Beautiful Dirty Women
Don’t let a little superstition ruin someone’s (probably your beloved daughter’s) life.
Although I had read this a couple of months ago, the memory of a recent post on Periods (for (open-minded) Adults only) on Twitter is still very very fresh in my mind to the extent that I keep playing it over and over in my head at random times sheerly for the truth of it – her words couldn’t be more true – “I bleed each month to help make humankind a possibility. my womb is home to the divine. a source of life for our species.whether i choose to create or not. but very few times it is seen that way…”
Belonging to a “modern” world, living independently in US, earning my own way through this life, talking and thinking big things about women’s liberation and women’s equality, I am left shaken since a conversation on my first night in India some days ago (as I visit from California (sometimes when one starts living in a certain world, one might forget the truth of other worlds that exist in parallel)); as this young married but separated maid (living with her parents) who works at our home was packing left-over dinner for her younger brother and felt necessary to clarify to me that she was avoiding touching the food with her hands (hence the use of spatula) because she was in time and that she should not commit sin and bring bad luck and make the food inedible for her brother by touching it even by mistake during this time.
The manner in which she narrated those sentences (using 3rd person instead of 1st), it was clear to me that it was not something she understood but just something she had heard repeatedly over the years and she had simply recited those exact sentences to me like a parrot.

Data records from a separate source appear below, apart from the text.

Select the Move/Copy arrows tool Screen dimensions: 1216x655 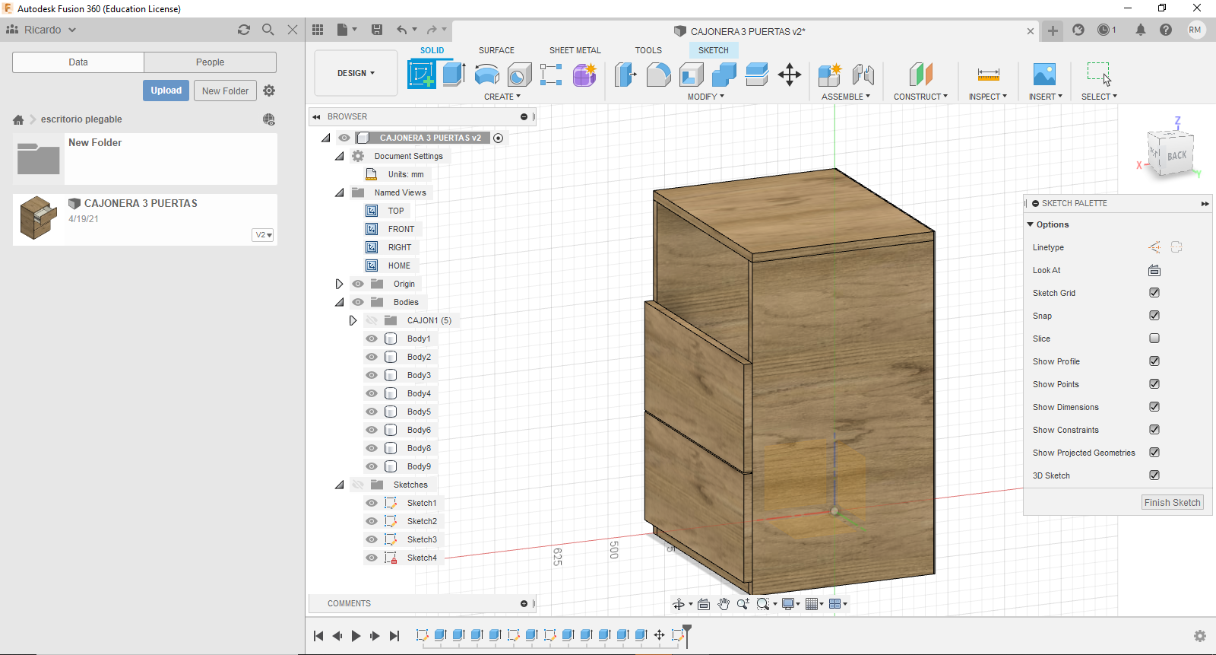(x=790, y=75)
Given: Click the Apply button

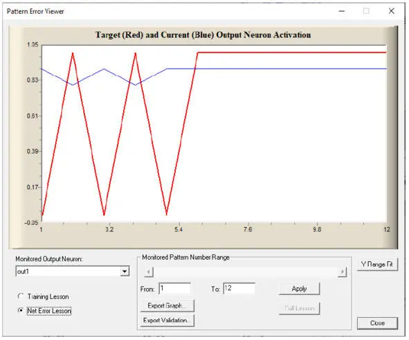Looking at the screenshot, I should point(299,289).
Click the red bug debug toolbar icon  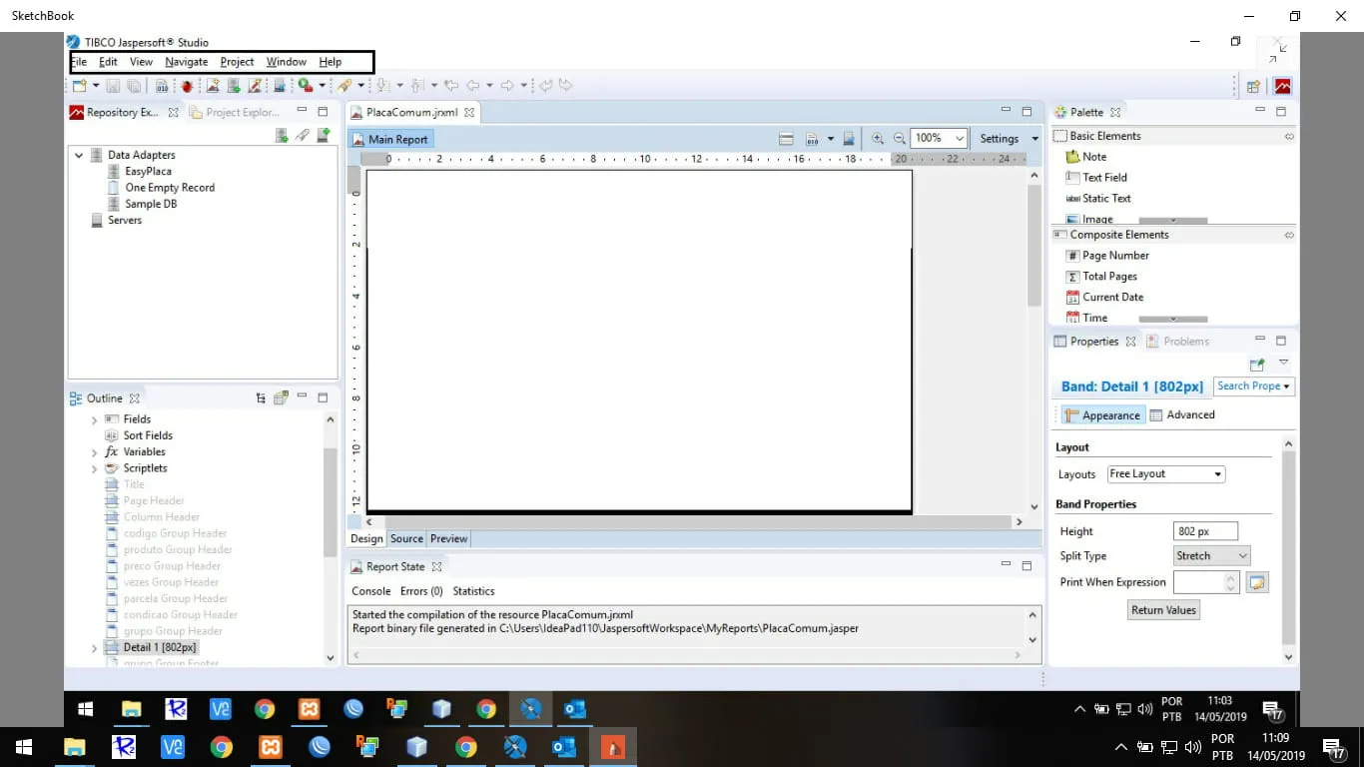(x=187, y=86)
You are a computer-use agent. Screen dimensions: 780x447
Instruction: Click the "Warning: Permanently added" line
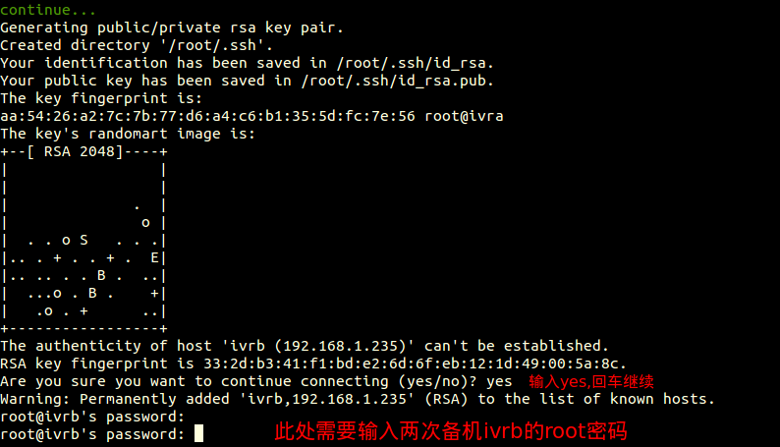pyautogui.click(x=358, y=399)
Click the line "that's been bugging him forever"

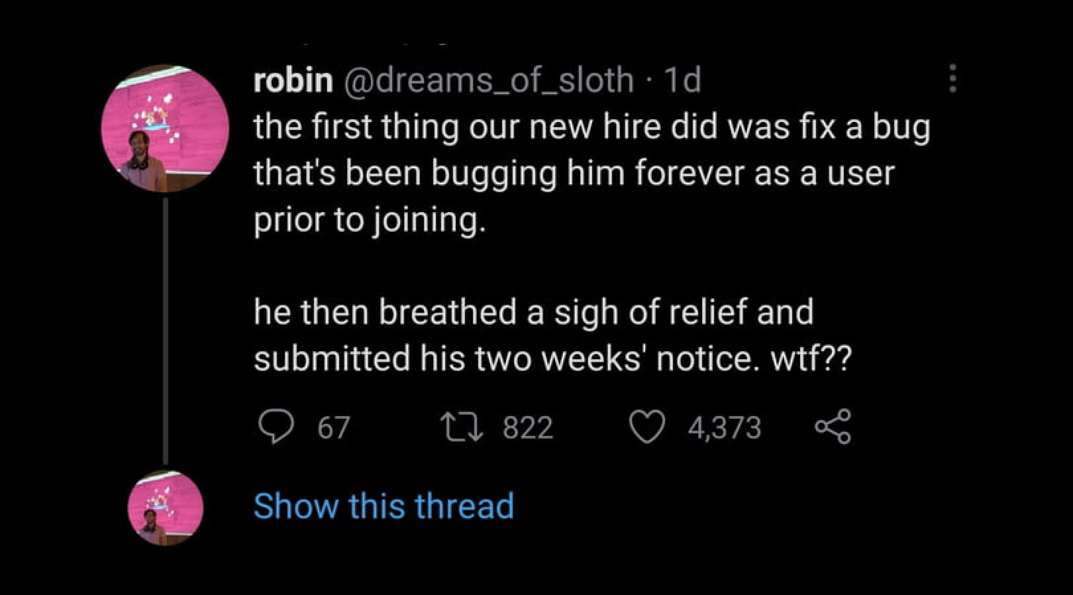tap(574, 173)
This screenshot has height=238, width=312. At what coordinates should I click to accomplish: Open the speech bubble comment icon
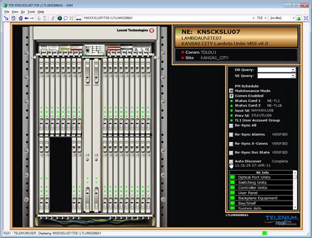coord(65,18)
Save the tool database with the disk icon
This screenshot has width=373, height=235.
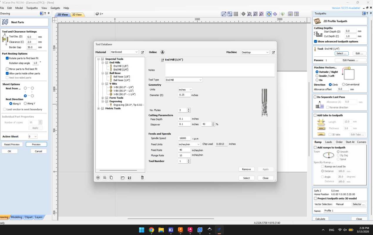click(130, 177)
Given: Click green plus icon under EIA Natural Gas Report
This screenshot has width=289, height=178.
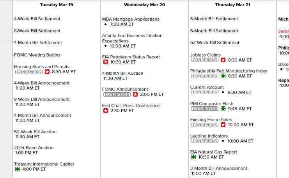Looking at the screenshot, I should point(193,157).
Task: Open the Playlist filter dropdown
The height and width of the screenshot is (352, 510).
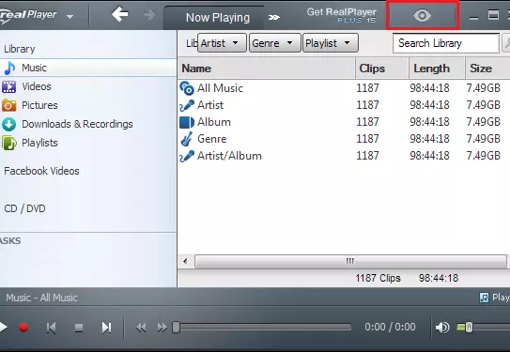Action: (x=331, y=43)
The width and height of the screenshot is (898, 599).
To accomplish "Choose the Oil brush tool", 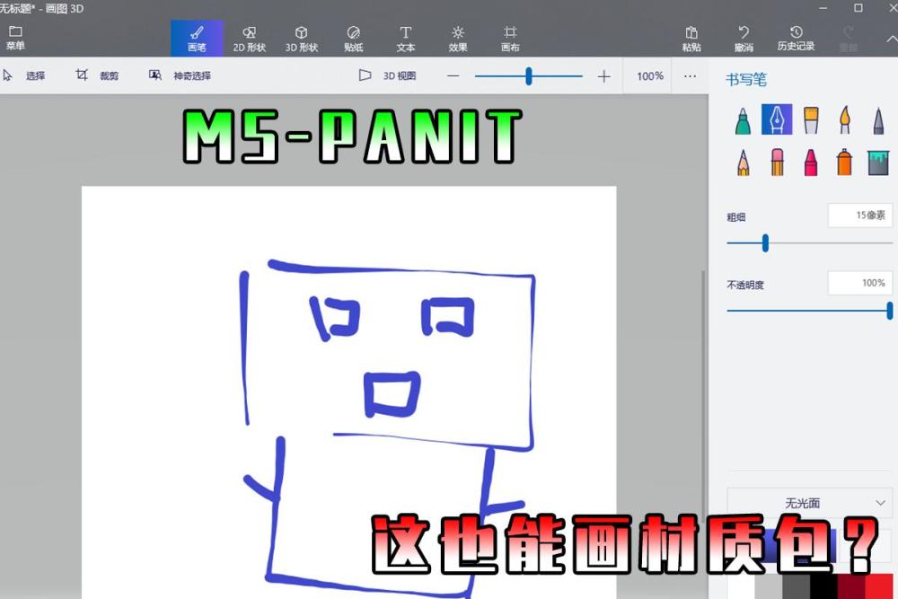I will click(x=811, y=120).
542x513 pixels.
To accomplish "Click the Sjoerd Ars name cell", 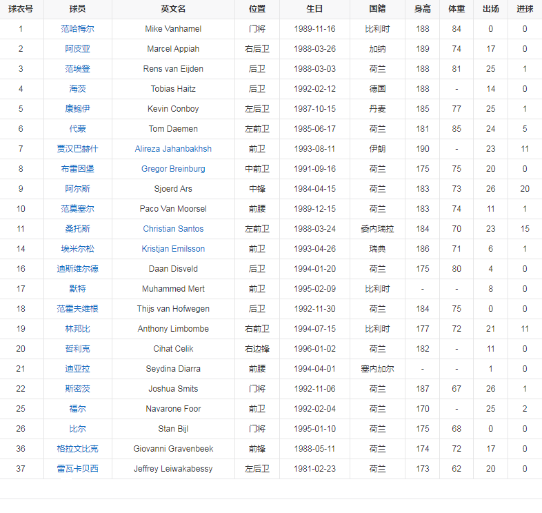I will [173, 189].
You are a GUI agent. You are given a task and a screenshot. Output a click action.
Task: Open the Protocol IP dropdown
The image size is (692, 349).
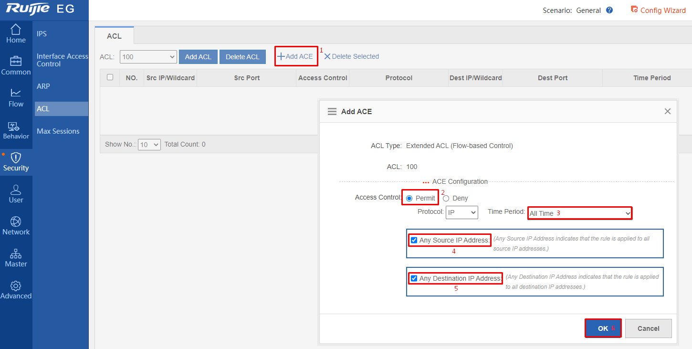(x=462, y=212)
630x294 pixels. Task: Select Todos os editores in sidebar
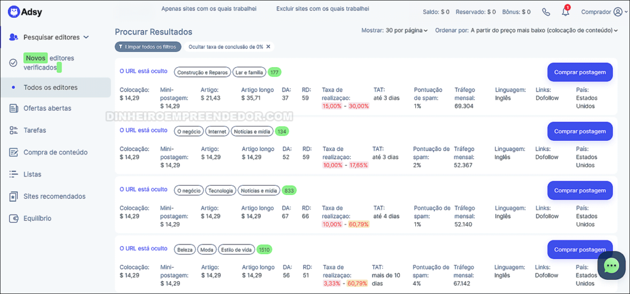(50, 87)
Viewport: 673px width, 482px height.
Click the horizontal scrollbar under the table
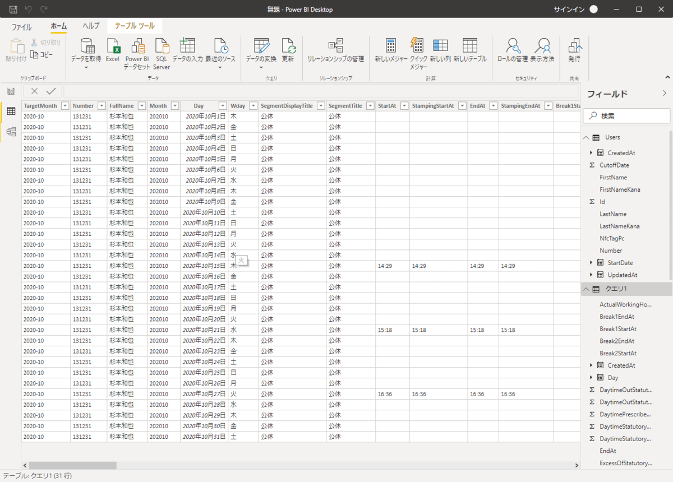click(73, 465)
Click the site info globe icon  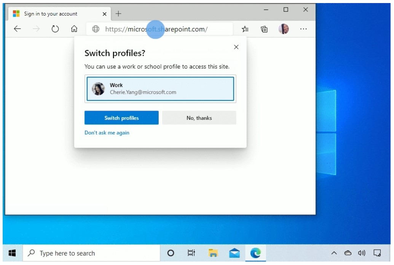click(96, 29)
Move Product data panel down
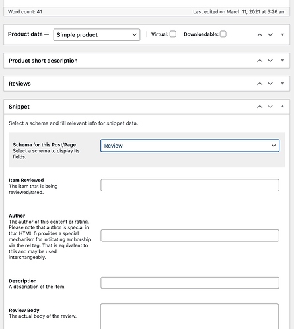 coord(270,35)
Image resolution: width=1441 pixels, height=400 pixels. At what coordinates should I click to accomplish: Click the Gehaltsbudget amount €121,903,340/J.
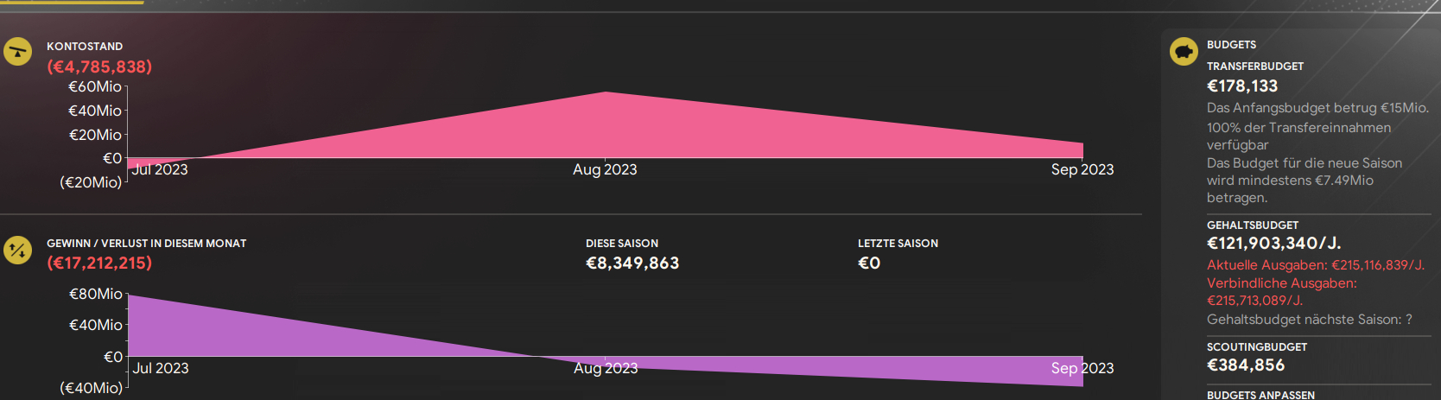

It occurred to me that she must have been thinking about it in her mind when I walked in. She had been brainwashed to believe that she was dirty this time of the month. The irony of this thinking couldn’t be more obvious than now when she was bringing food on her brother’s plate and still made to believe she could be dirty at any time in her life.
I had a strong urge to make her sit right there and tell her otherwise. I thought of telling her that, in fact, we worship women who are in Time and that it was considered a very fortunate thing to happen and that in fact she should touch the food with her hand to bring good luck. But I knew better than turning her into a rebel at 11 PM on a random evening of her life as I did not know the consequences she might face had I taken that rash emotional step without thinking it through. What if she blurted what I told her back to her family and got beat up. That wouldn’t be helpful at all. I felt so stupid as I realized that I had never given a thought to what I would do if I experienced something like this (which is very common in India) first hand.
If anything had to be done about it, it had to be properly thought out, planned and implemented, not randomly try to change one person’s mindset without changing the environment they lived in and get them into trouble. For all the activist thoughts I have otherwise, in this one moment, I felt humbled as my heart truly sank while reality slapped me in my face.
As I am writing this blog, it is becoming more and more certain to me that although I am feeling helpless at the moment, I will do something about this when the time is right.
The morning after I wrote this blog, I got invited to a Goddess Puja at a neighbor’s home (We Indians are not only very religious, our religious beliefs are highly ceremonial and very frequent). My otherwise very kind and progressive mother gently reminded me that “I hope you are not in Time, otherwise you can not go for that Puja (for the fear of it being a sin)”. I had forgotten this cardinal rule ever since I moved to the US, where my life hasn’t stopped even once because of periods.
This is such a common superstition in our culture that even the most progressive women/people believe in it very honestly and staunchly. I rebelliously asked the same question to her that she has heard me ask for several years in my childhood – “But isn’t the goddess a female too Mummy? Haven’t the Gods made me like this?” She left me alone because she secretly agrees with me.
As a child, when I was IN TIME and my (highly religious and old) grandparents were in town, every one in and around my house, who had no business in my Periods, knew about my personal matter and I was asked not to enter the kitchen and kept away from all Gods because I was considered Dirty. Of course, it wasn’t just me who was subject to this funda, all women in the house were. Everyone knows this system in our culture, no-one has to be taught or told. All the Beautiful Dirty Women, in good intention, believe, accept and follow it very sincerely. Essentially, they have all accepted they are DIRTY when IN TIME.
It isn’t enough that we feel PMS-y, moody, in pain and sick during these Periods, now we also have to feel highly embarrassed, ashamed and shitty. It is a very subtle way of making women feel inferior.
I am about to share a secret as this seems like an apt time and space.
After I was past my 10th grade, I learnt how to hide my periods from my family and since then, I have lied shamelessly to everyone who reminded me about MY TIME. I have, in fact, gone to ALL the ceremonies and temples while having Periods that I wasn’t otherwise allowed to attend (and some times my mother knew but chose to act ignorant because I know in my heart, she agreed with me – Don’t ask Don’t tell). I can assure you through my first hand experience, NO bad luck was ever brought. I had secretly fought for my right.
This thought process and culture can and will NOT change, until every parent starts letting go of this superstition against women and is willing to take a chance. Sometimes bad things may happen, but I hope the educated, wise and intelligent people of our society will put a little mathematics to work and associate that random bad luck to probability rather than a woman in Time.
The only way to change this taboo is by worshipping the women in Time around you, especially inviting them to all special, religious occasions where they are otherwise uninvited and by treating them normally, with love and care. The only dirty thing about Periods is our taboo-ed thinking about it.